2020-06-22 lodash iteratee shorthand

As is widely known, JavaScript is a language with good semantics, not-so-good syntax and a terrible standard library. There are a few modules that aim to help with the last part, and lodash is one of them that I happen to use. It is a very nice thing, but is not necessarily easy to learn for newcomers. One of its nice features is so-called “iteratee shorthand”, mentioned many times in the docs. What is that? Well, Lodash has (among many others) the _.iteratee function. It accepts one argument and returns a function. If the argument is a function, _.iteratee just returns the same function – nothing interesting (and if given null, it returns the identity function).

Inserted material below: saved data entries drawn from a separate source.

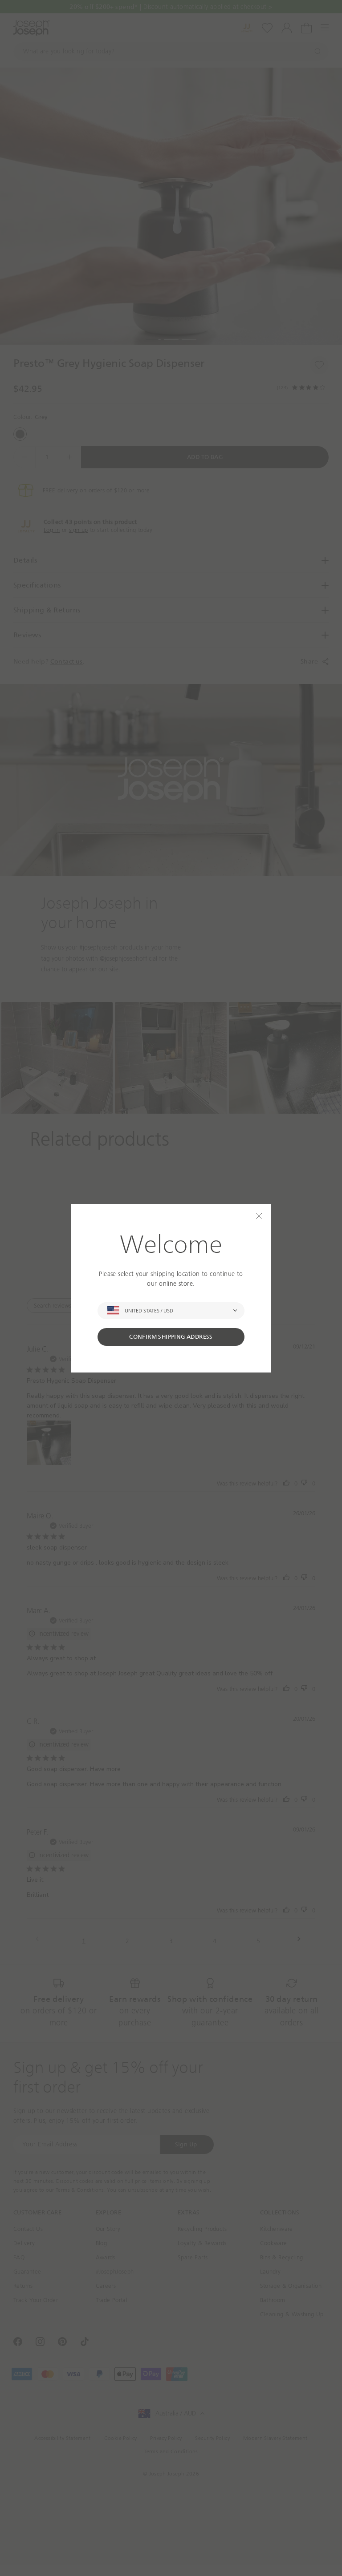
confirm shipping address (170, 1336)
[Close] (259, 1216)
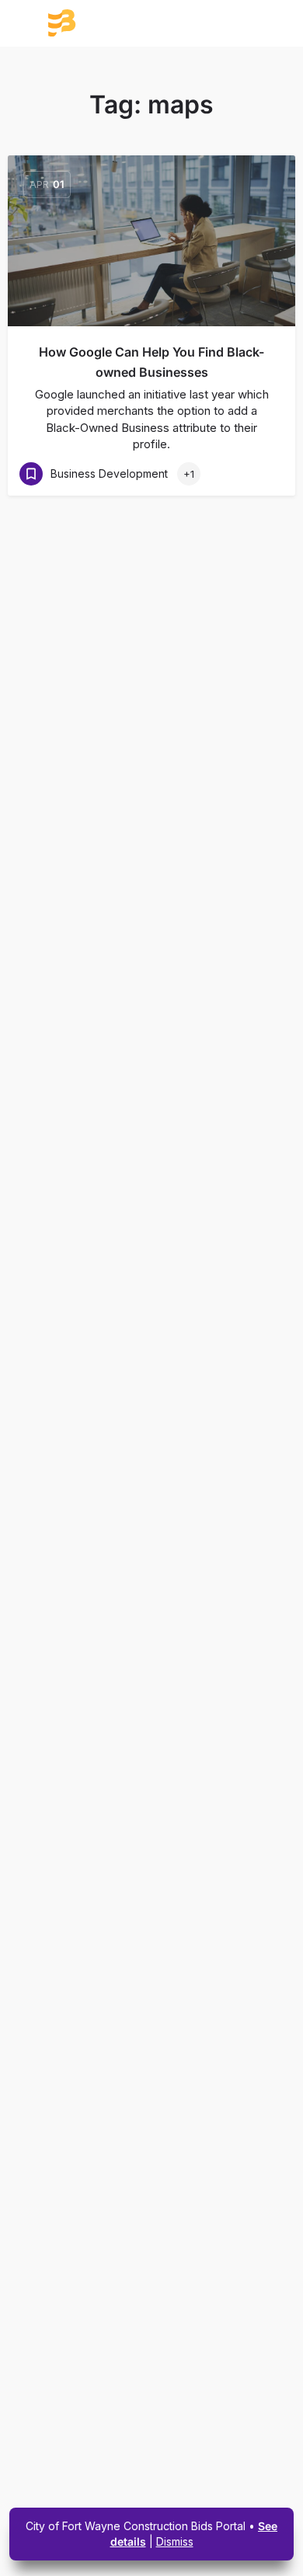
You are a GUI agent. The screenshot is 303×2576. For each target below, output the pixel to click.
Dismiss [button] (174, 2541)
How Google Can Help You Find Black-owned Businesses (151, 362)
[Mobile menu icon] (29, 24)
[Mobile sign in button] (274, 22)
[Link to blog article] (151, 240)
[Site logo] (115, 23)
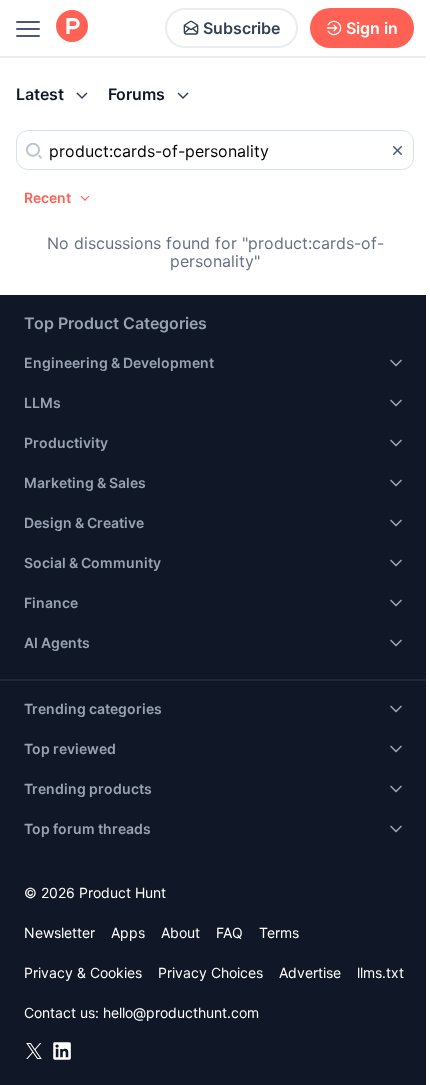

The first interesting thing happens when the argument is a string or an integer. (This also happens with e.g. Booleans, although I’m not sure whether this should be ever used…) The _.iteratee function then creates a function which, handed an object, returns its property with the given name (or, when handed an array, returns its element with the given index). The string can also be a “path”, e.g. something of the form 'prop1.prop2.prop3', and this can be used to create functions which reach deeper in the object structure.

Things get even more interesting when _.iteratee is given some object obj. In such a case, it generates a function which returns true if its sole argument “matches” obj. (Here, “matches” means “has the same properties with the same values”. Of course, this is not a symmetric relation{a: 1, b: 2} matches {a: 1}, but not the other way round.).

Unfortunately, we can’t use this “matching” technique to reach deeper into the object.

Now it is clear that _.iteratee can be useful in a lot of places. For instance, if we have an array A of arrays, and we want to get their first elements, we can say (in pure JS) A.map(a => a[0]). The direct lodash equivalent is _.map(A, a => a[0]) (not really better than vanilla JS), or – using _.iteratee_.map(A, _.iteratee(0)) (which is even worse, since it is too verbose, at least for my taste). And here is the gist: many lodash functions (including _.map) implicitly wrap the relevant argument in _.iteratee. Thus, the idiomatic lodash version is actually _.map(a, 0), which is (finally) better (that is, shorter) than the vanilla JS solution.